*** Data supplied Section Begins ***

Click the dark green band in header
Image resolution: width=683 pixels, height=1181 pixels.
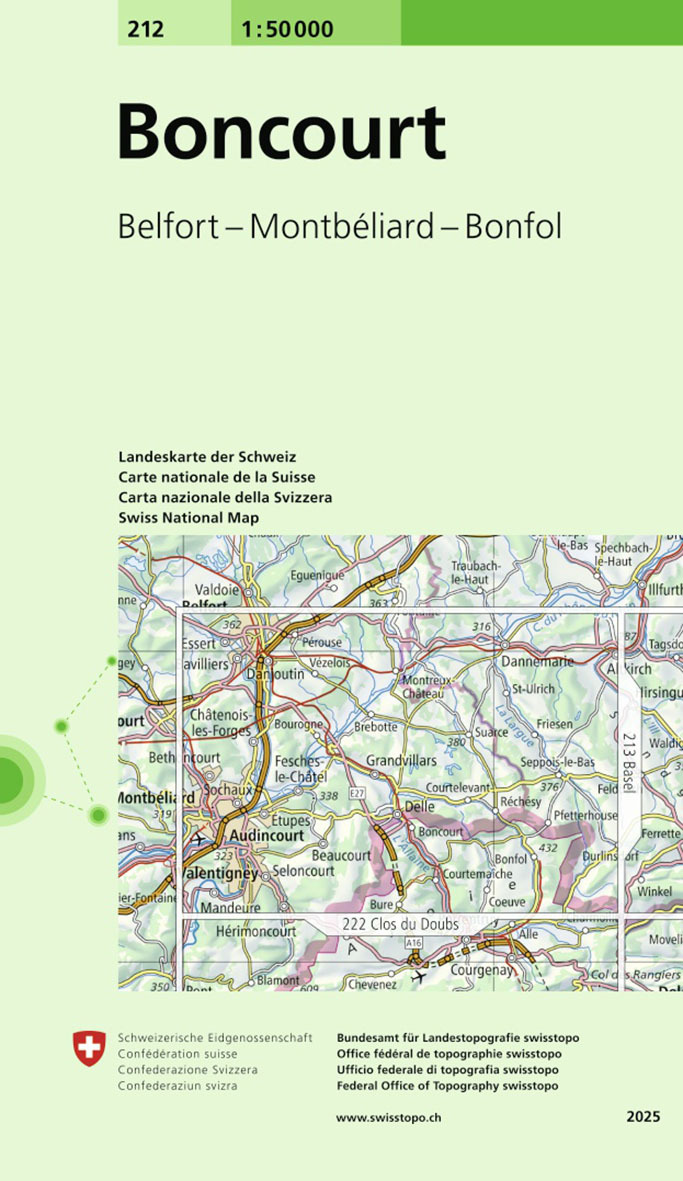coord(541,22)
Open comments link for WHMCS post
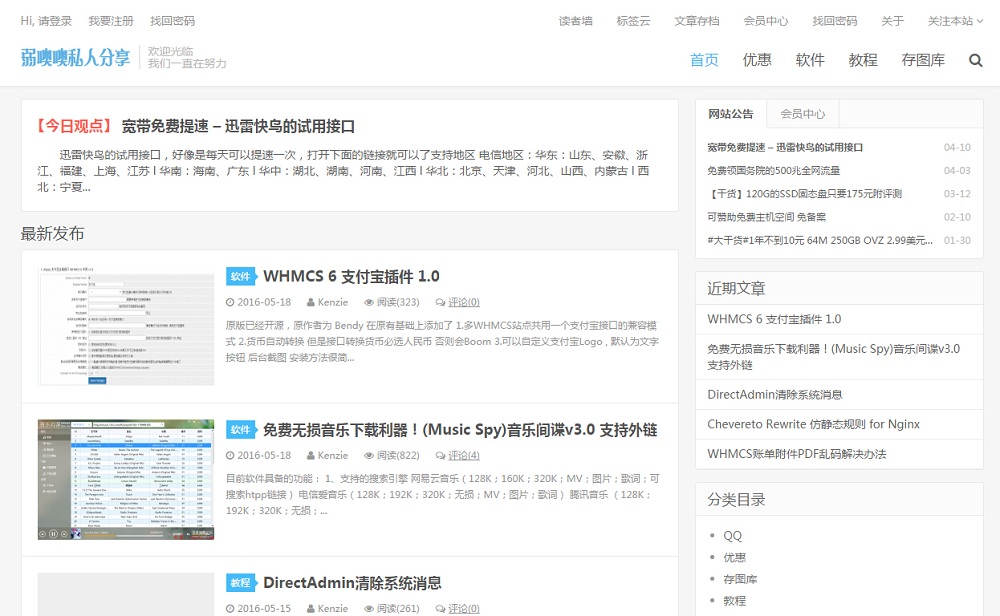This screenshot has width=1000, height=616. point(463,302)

*** Data supplied Section Ends ***
*** Data supplied Section Begins ***

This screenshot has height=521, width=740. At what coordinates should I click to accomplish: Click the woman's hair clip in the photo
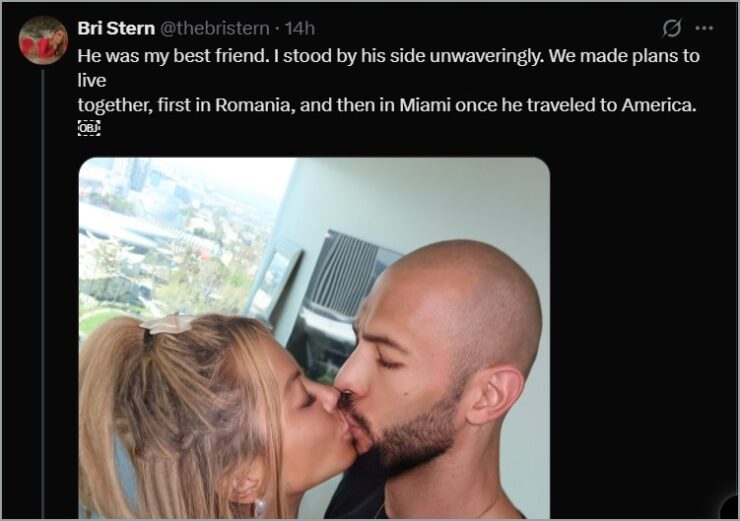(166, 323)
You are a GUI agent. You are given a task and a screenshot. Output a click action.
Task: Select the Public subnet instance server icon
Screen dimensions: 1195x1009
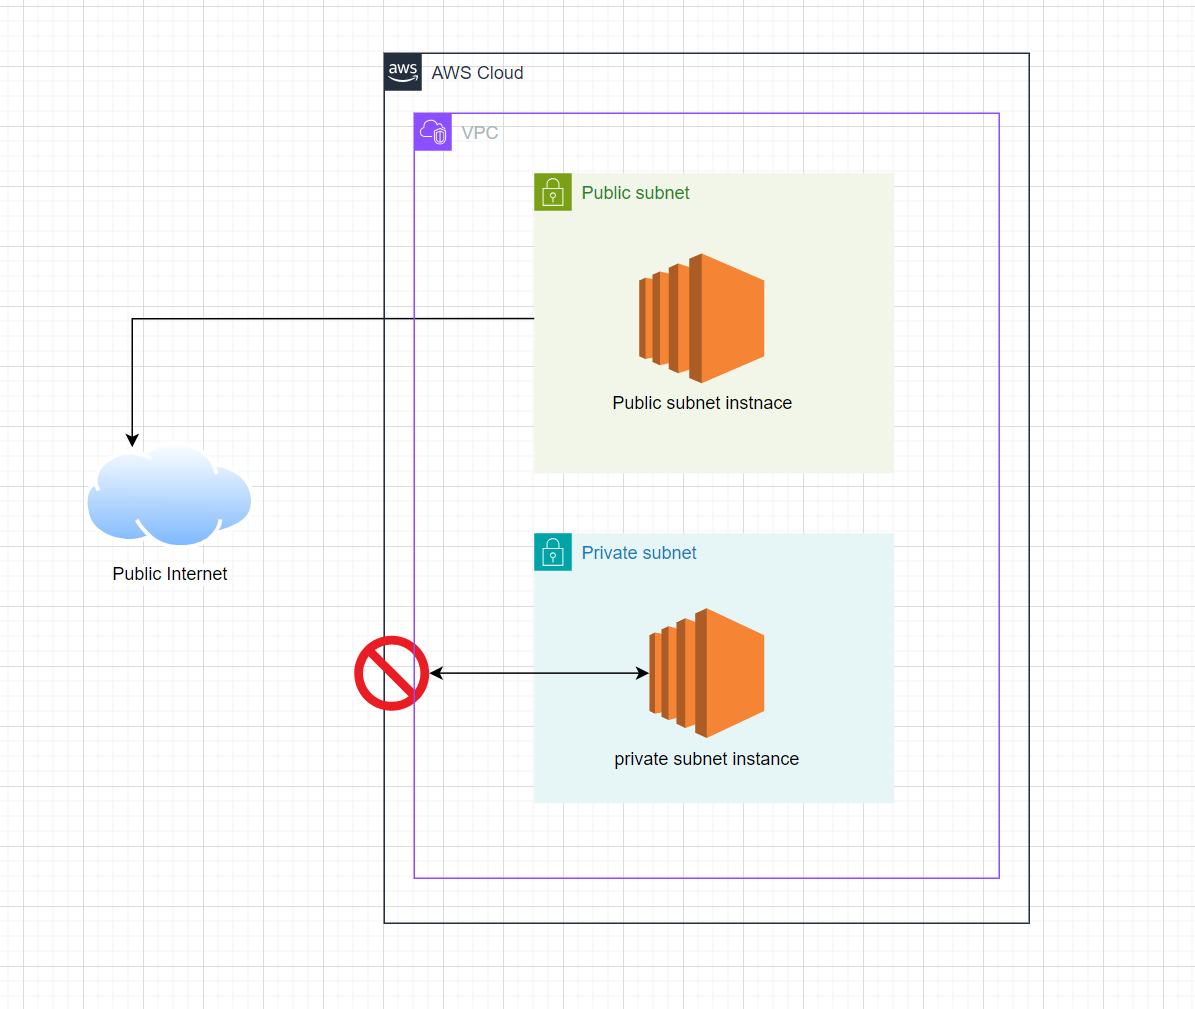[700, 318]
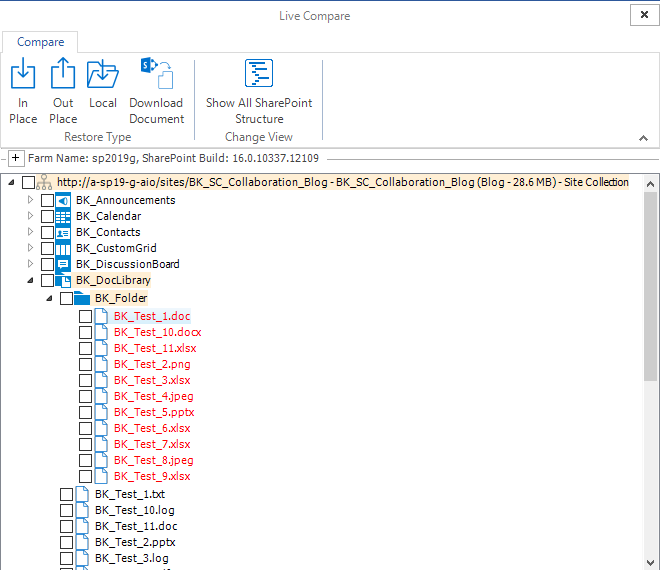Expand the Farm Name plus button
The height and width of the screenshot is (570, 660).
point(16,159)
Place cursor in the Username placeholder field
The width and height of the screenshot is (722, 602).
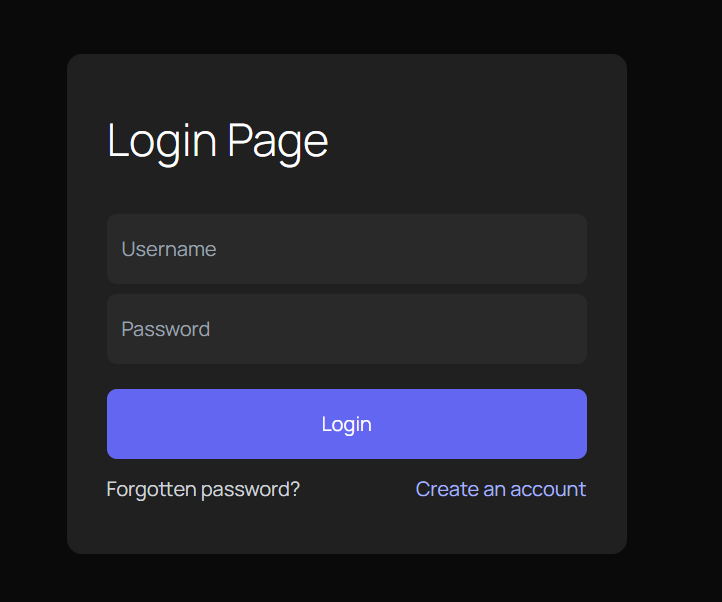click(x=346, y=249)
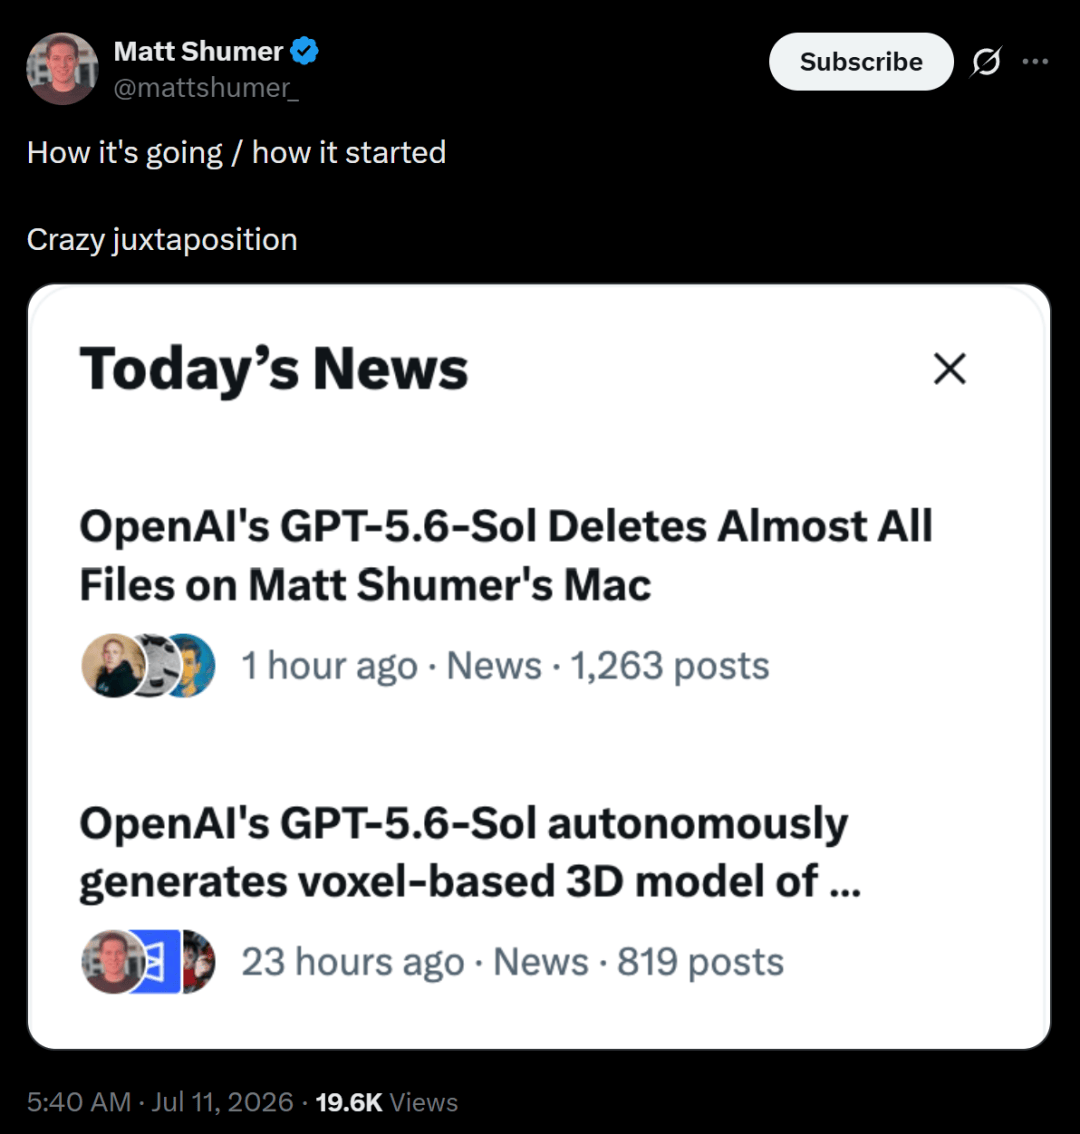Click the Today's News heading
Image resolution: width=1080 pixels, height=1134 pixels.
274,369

*** Data supplied Section Ends ***

**Assigned task**
Using the listing above, reproduce word for word every line from the one containing "This screenshot has height=521, width=740." through the one containing "Task: Select the". Pictures must be left out.

**Task solution**
This screenshot has height=521, width=740. At what coordinates should I click to accomplish: Click the woman's hair clip in the photo
(166, 323)
You are a GUI agent. You are given a task and a screenshot. Output a click action.
Task: Select the Public subnet instance server icon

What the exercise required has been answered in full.